Friday, Jan. 13, 1967
Off at the Elbow
Unlike World War II and Korea, when enemy airmen aggressively contested its control of the skies, the U.S. has found the air over North Viet Nam relatively empty of challenge. Most of the American planes shot down have fallen to antiaircraft fire and SAM missiles. Indeed, until last week the entire 23 months of the air war had produced only 37 air-to-air "kills"--27 of them against the enemy. Uninterested in dogfighting, the North Vietnamese prefer to harass U.S. fighter-bombers on their runs over the North, attempting by feints, forays and cannon fire to make the Americans jettison their bombloads short of target or burn extra fuel in evasive maneuvers. Last week the U.S. set an aerial ambush to end that harassment--and in the process chopped Ho Chi Minh's air arm off at the elbow. Final tally: destruction of nine MIGs, representing nearly half of the North's best aircraft and one-tenth of its total air strength.
Swirling Battle. The ambush was classic in its simplicity. Out of Thailand swept 14 flights of Air Force Phantoms, heading toward "MIG Valley," the industrial envelope 30 miles northwest of Hanoi. American intelligence officers had already noted that the North Vietnamese usually scrambled their fighters when U.S. planes approached this sensitive sector, but this time the 50 incoming planes were not cumbersome fighter-bombers. Instead, the Phantoms were flying "clean," without the bombs and extra fuel tanks that reduce maneuverability. To North Vietnamese radar, however, they looked just like fighter-bombers, and up came the MIGs to harass them. What resulted was the first pitched battle between the two best operational fighters in the world: the Communist MIG-21 "Fishbed" and the American F-4C Phantom.
"It was a swirling battle that covered a huge part of the sky," said Air Force Colonel Robin Olds, 44, who led the fighter sweep. The MIG-21s pressed in aggressively on the first three flights of Phantoms, hoping to use their 30-mm. cannon inside the deadly jab range of the American Sidewinder and Sparrow air-to-air missiles. Olds, an All-American football player in his West Point days and 24 1/2-kill ace during World War II, picked off one MIG by flipping his Phantom on its back and then diving in behind the enemy plane to send a Sidewinder straight up the MIG's tailpipe.
Other Americans used their missiles to equal effect. Standing off from the Communist cannon fire, they locked on target with radar and sent six more MIGs down in flaming fragments. The entire fight took scarcely 12 minutes--a commentary on the speed of modern warfare--and only one Phantom was damaged (hit by chunks of a disintegrating MIG). When they returned to base, the flyers received well-earned recognition: a third Silver Star for Olds, Distinguished Flying Crosses for the 13 other aviators who had scored.

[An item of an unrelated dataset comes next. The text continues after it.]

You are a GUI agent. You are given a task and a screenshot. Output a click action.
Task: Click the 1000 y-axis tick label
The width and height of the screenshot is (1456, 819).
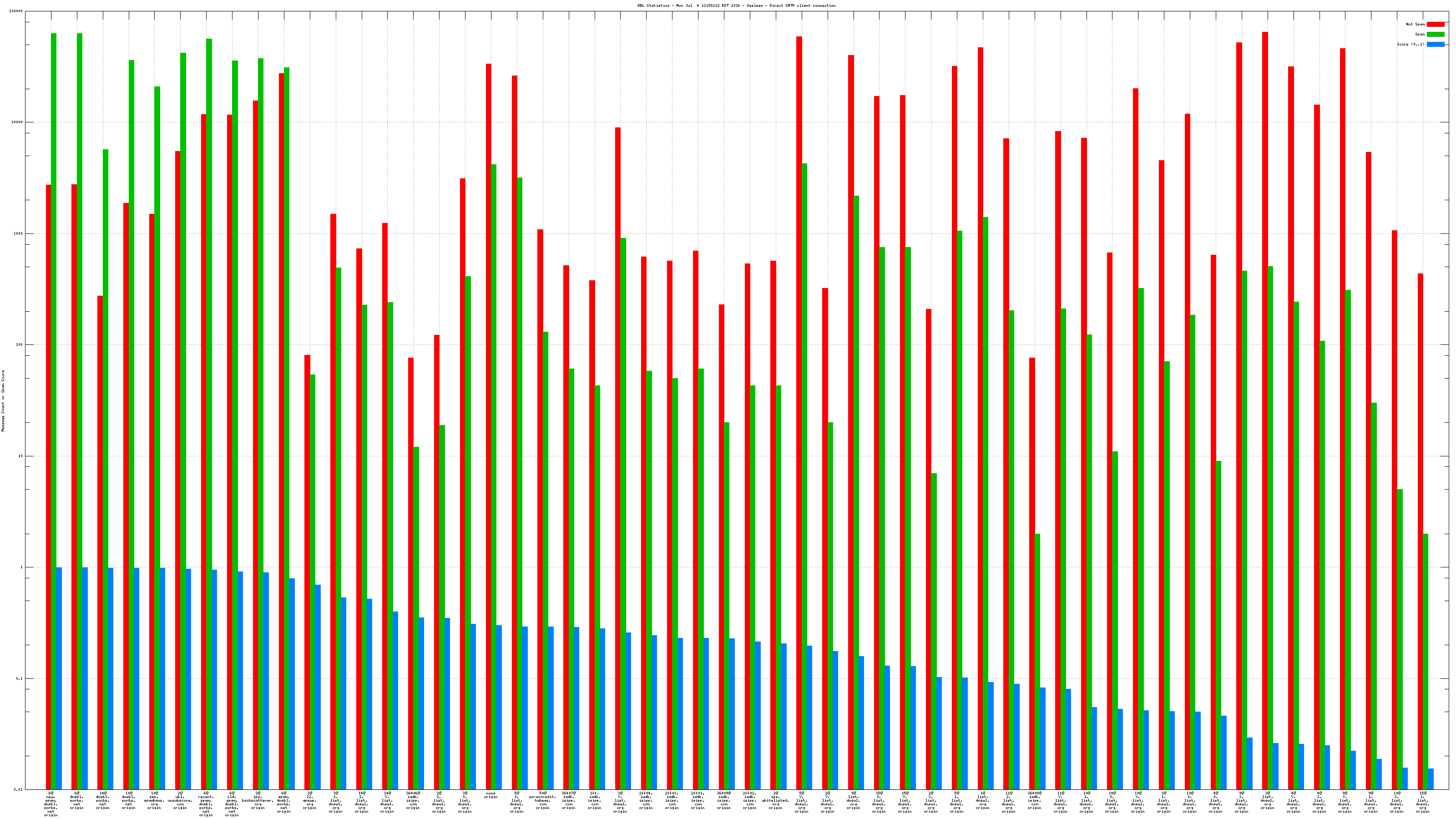coord(19,233)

Aging Aviary. The trap play worked again later in the week when Phantoms knocked down two more MIG-21s over the same area. That brought the American kill ratio in aerial combat to nearly 4-1, and raised the question of whether North Viet Nam's air force could afford many further tangles. Clearly, Ho's air strength is inadequate to counter the American armada alone. Pentagon intelligence shows that Hanoi possesses at most 101 aircraft, controlled, flown and maintained by a scant 3,500 officers and men. Moreover, it is an aging aviary: before last week's kills, only 20 to 25 of the planes were modern, high-performance MIG-21s. Still on the ground are some 80 slower, less maneuverable MIG-15s and 17s, which Hanoi is loath to commit to combat.
For the past two months, though, the North has been building its air force--slowly in numbers, more swiftly in terms of training. "They're getting better," says U.S. Air Force Lieut. Colonel Robert E. Wayne, "and they are far more aggressive than before." Part of that aggressiveness is due to the presence of some 50 North Korean jet pilots who arrived in North Viet Nam in December to train Hanoi's aviators. Peking and Moscow almost certainly have advisers in the North, but so far at least they have not flown in combat against the U.S.
Plump Targets. The MIGs have used several bases since they first scrambled to challenge the U.S. in the air. Over the past 21 months, they have been spotted at Kep (37 miles northeast of Hanoi), Cat Bi (five miles southeast of Haiphong), and Gia Lam (just across the Red River from downtown Hanoi). Lately, most of the MIGs are flying from Phuc Yen, a fully equipped jet strip with a 10,000-ft. runway some 15 miles northwest of Hanoi. The airfields themselves are plump targets, and in any earlier air war they would have been among the first sites to be hit.
Many American airmen feel frustrated at leaving Phuc Yen unscathed, would like to take out the MIGs on the hardstands. But the top command would rather have them where they are, and know they are there, than bomb the fields and force the escapers to take refuge in Red China, from which they could continue to operate over North Viet Nam. That would force the U.S. to decide whether to follow them over the border. After all, says Air Force Secretary Harold Brown, "we're doing pretty well without attacking the airfields." Last week's nine kills are clear proof of that.